---------- Task input ----------

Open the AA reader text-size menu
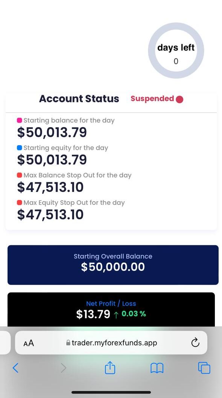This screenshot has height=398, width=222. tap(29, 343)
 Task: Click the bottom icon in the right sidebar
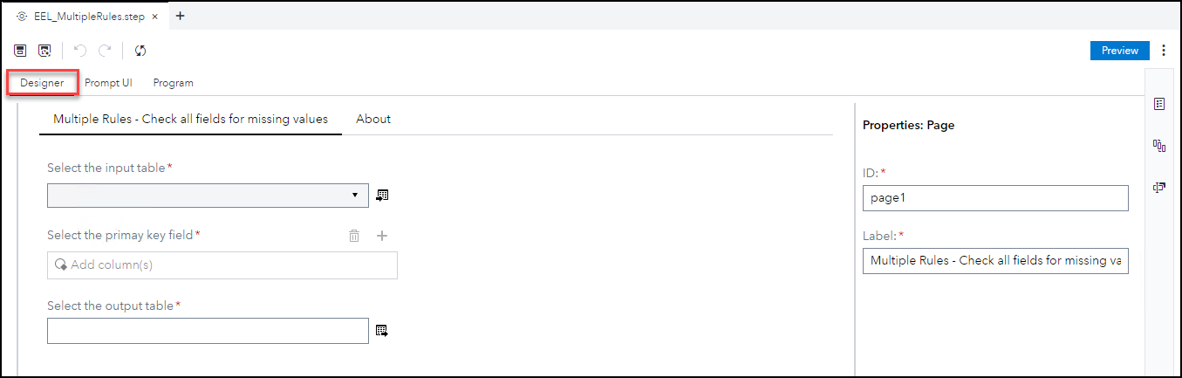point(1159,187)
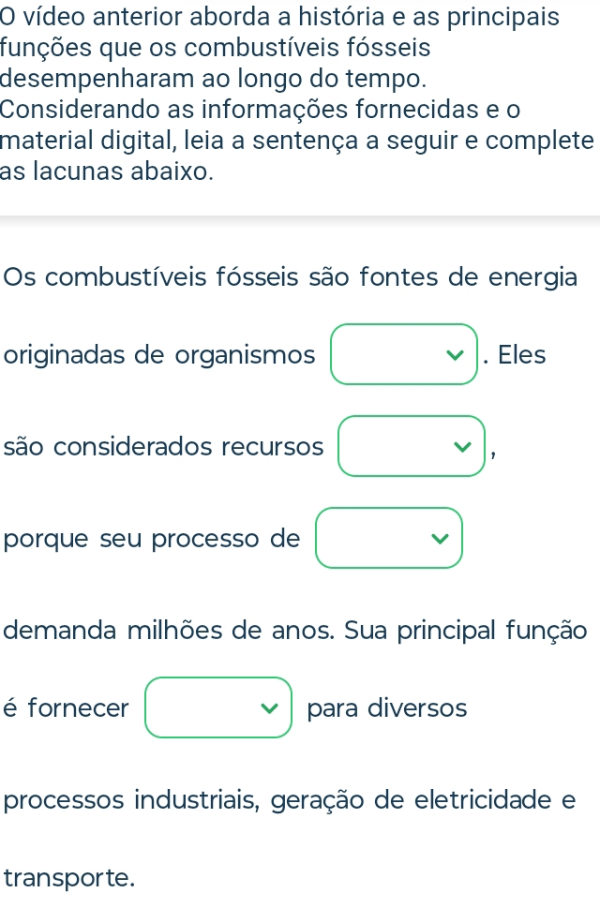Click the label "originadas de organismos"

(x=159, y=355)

----------
---------- Task input ----------

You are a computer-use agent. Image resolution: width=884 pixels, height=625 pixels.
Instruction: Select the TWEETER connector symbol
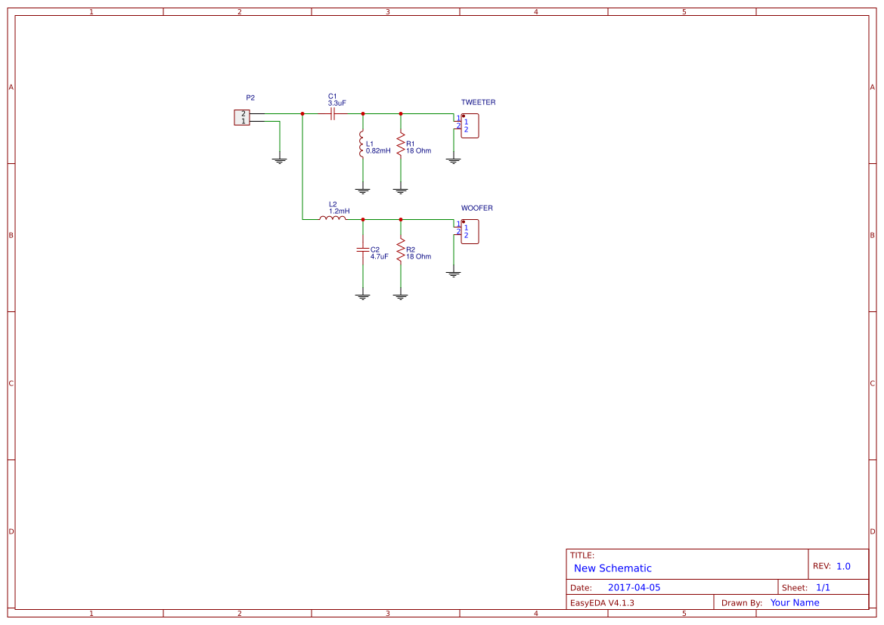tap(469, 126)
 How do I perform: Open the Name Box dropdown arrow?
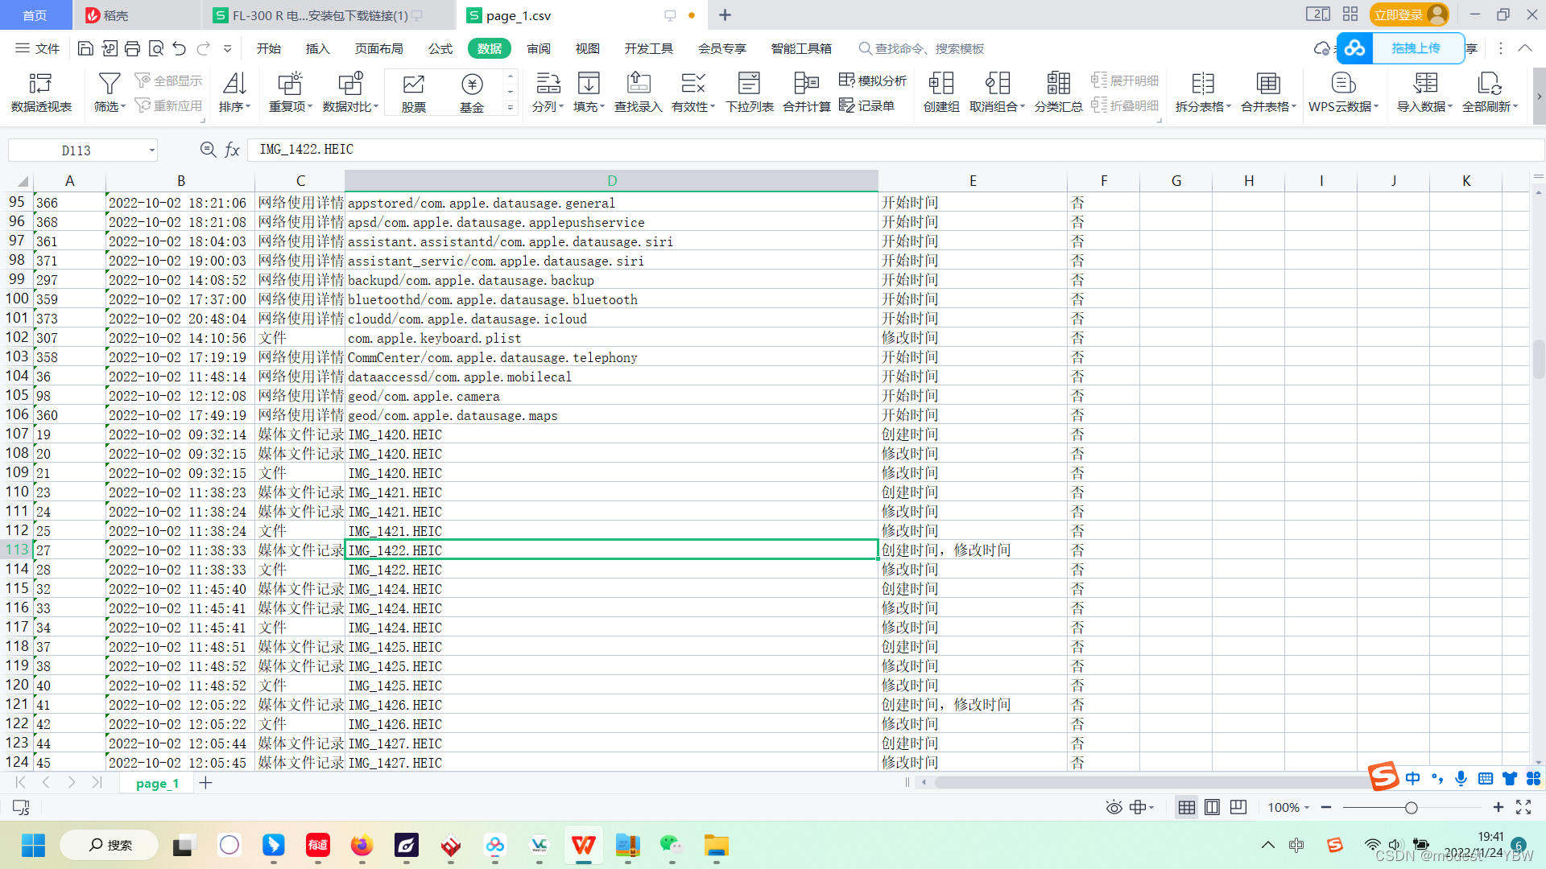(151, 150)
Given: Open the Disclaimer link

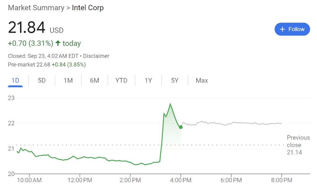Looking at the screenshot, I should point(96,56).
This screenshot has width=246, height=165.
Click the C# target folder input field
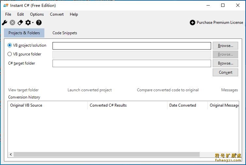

----------
---------- Task input ----------

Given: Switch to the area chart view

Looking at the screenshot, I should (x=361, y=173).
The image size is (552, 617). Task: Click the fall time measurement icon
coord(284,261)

----------

Written problem: Turn everything in the listing from the line containing "Given: Switch to the area chart view" down through the line containing "coord(284,261)" into a Markdown table with the columns Row and Line, numbering each row and leaving out blank lines.

Exercise result:
| Row | Line |
|---|---|
| 1 | Given: Switch to the area chart view |
| 2 | Looking at the screenshot, I should (x=361, y=173). |
| 3 | The image size is (552, 617). Task: Click the fall time measurement icon |
| 4 | coord(284,261) |